Investors have certainly been jittery of late. Add Russian in with the panic over interest rate fears and it’s been a cruddy start to the investment year.

People seem scared to invest. “Markets are falling. The world is in chaos. Interest rates are going to rise. There is no way I would invest now!”

Herd mentality just switches between fear and greed.

For the past 18 months, after the initial Corona-crash shock in 2020, people were happy to invest. Even through lockdowns and state border controls, markets rose and people were keen to invest.

Straw hats in winter

It’s easy when markets are rising.

But it feels so much harder when markets take a plunge. Even if history shows, time and again, that they tend to be buying opportunities for long-term investors.

Overall, when there are more sellers than buyers, markets (for anything) will fall. Markets, inevitably, rebound.

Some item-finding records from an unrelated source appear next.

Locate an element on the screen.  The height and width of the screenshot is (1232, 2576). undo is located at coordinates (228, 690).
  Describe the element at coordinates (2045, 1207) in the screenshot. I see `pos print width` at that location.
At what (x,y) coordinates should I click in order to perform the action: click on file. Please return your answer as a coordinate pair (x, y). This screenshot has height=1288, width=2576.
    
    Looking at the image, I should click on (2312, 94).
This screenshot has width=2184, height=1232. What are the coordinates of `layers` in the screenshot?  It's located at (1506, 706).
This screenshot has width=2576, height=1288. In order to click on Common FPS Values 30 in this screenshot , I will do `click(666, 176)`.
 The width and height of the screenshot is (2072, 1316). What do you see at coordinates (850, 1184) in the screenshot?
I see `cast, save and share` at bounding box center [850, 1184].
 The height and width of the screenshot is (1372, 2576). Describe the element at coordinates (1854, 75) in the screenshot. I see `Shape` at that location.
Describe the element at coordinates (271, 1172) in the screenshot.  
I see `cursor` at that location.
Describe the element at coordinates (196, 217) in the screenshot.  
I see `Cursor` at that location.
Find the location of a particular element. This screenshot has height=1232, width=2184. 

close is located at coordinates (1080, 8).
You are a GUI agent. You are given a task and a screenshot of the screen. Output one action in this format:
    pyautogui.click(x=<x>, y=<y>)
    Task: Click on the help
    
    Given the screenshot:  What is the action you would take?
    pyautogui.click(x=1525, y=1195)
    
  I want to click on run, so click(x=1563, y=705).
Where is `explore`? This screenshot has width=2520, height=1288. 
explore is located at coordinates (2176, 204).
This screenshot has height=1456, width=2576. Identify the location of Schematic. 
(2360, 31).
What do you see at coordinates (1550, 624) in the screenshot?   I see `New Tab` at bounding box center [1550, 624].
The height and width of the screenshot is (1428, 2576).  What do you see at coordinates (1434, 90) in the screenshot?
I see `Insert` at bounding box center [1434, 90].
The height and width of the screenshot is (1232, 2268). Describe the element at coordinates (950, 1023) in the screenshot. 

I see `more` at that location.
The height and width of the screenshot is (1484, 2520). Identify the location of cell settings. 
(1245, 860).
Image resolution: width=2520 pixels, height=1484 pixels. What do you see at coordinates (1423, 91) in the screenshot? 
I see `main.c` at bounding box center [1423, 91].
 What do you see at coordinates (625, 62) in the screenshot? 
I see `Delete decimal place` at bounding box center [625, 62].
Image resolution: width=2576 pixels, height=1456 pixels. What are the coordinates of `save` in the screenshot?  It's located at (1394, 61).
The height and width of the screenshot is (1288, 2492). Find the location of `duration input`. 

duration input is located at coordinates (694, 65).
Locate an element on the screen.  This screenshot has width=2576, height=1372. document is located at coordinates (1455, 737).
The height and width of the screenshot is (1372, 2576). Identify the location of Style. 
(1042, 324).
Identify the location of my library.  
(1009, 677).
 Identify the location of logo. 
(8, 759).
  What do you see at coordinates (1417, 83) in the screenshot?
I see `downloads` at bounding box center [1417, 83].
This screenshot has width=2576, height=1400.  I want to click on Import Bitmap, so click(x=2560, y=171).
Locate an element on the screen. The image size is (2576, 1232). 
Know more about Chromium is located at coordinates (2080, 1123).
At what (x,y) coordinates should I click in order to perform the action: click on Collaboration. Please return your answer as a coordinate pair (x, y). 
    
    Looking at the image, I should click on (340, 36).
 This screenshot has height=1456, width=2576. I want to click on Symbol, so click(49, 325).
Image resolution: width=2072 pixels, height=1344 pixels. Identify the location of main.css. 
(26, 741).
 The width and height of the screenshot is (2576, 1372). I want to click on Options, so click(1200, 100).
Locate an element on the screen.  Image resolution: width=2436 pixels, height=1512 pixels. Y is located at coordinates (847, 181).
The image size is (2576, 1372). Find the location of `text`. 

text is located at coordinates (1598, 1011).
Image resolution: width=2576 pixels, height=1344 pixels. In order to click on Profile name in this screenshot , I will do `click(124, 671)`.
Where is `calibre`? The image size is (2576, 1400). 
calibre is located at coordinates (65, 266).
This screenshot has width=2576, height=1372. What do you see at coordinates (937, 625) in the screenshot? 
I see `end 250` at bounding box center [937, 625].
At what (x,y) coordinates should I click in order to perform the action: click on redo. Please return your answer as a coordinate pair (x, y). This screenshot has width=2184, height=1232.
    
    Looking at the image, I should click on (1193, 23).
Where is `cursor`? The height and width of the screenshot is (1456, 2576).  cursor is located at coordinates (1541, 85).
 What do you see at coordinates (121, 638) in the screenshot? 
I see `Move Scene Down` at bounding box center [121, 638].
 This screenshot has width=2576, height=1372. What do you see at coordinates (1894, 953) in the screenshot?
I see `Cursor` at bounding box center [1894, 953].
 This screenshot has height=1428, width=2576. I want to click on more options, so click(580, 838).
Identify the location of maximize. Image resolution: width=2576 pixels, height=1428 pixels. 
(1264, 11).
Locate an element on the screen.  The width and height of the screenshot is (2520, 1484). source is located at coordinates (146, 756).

Investing now is “buying straw hats in winter”. When it’s cold and no-one needs protection from the sun, hats will be on special. In a few months, when summer hits and shade is sought, those hats will sell for a tidy profit.

Against the grain

In a stockmarket sense, is that now?

No-one will know with certainty for months at least, possibly years.

But here’s a fact. Share markets are cheaper than six months ago. Punters piled into markets back then. But they’re scared now. It seems only the brave are daring to dive in.

It is hard to do what your gut is telling you not to do. It can make you sick. I get it.

So, perhaps, don’t. The worst that could happen is regret. The regret of missing gains is easier to deal with than the pain of watching losses mount.

No excuse

But don’t use the current volatility in stock markets as an excuse, or I’ll glass you!

You understand the need to invest to increase your wealth and improve “Future You”.

While only the ballsy will be betting big now, most investors don’t need to risk too much.

If you’ve recently been considering an initial investment, or have cash on the sidelines, here’s a plan.

Mimic super

The solution is simple. It’s called “averaging in”.

Take the opportunity to start your investment portfolio, but make a plan to automatically invest more on a regular basis, ie, monthly.

Replicate your super. Your employer contributes each month and it gets automatically invested. You put no thought into it. You will get the long-term average of your super fund without having to do anything.

Make your investing that simple. Start with some sort of a lump sum, even half what you were originally considering, but add to it on a regular basis.

Spread out the initial investment over two, or three, instalments. Then add to it on a consistent basis. You’re not being greedy. You’re simply trying to get some good, long-term returns.

War is hell. But in honour of the recent death of my favourite author, American political satirist PJ O’Rourke, sometimes you need to “Give War A Chance”.